**Challenge:** Could you repeat the data from the line containing "You are a computer-use agent." up to and including the line containing "click(629, 903)", word for word, leaving out the pictures?

**Input material:**
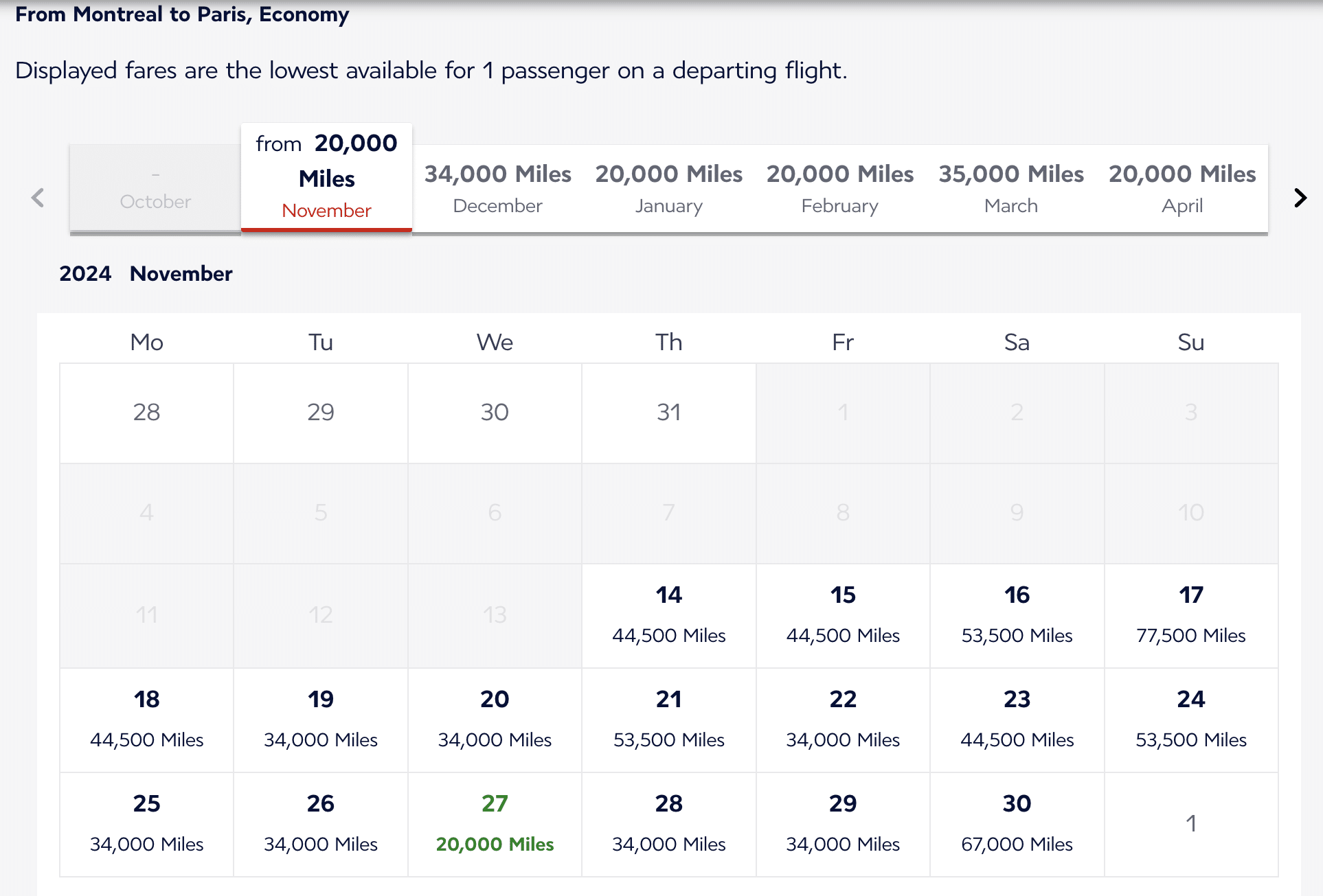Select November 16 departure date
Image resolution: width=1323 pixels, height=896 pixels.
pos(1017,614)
...
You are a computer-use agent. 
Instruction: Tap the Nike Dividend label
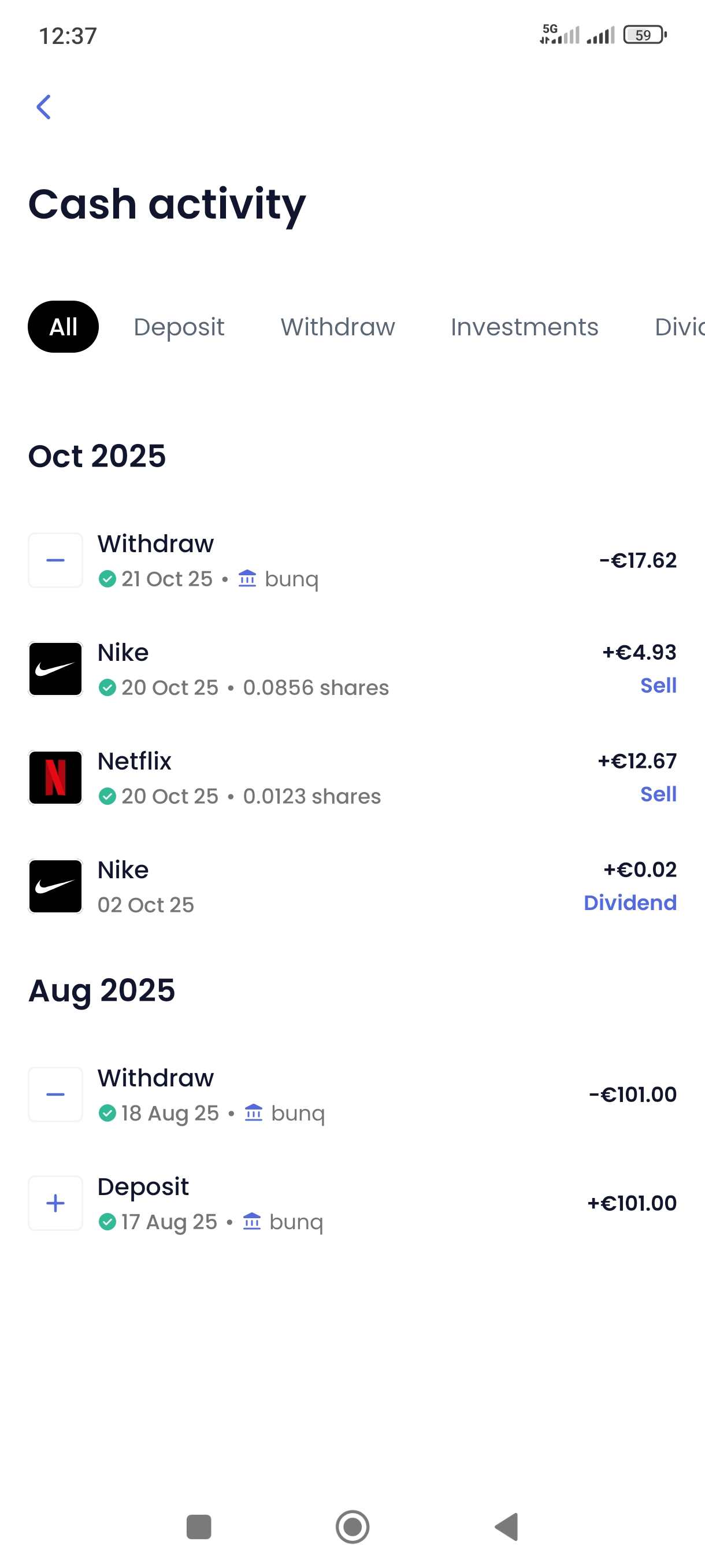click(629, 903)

**Exercise solution:**
You are a computer-use agent. 
Instruction: Tap the Nike Dividend label
click(629, 903)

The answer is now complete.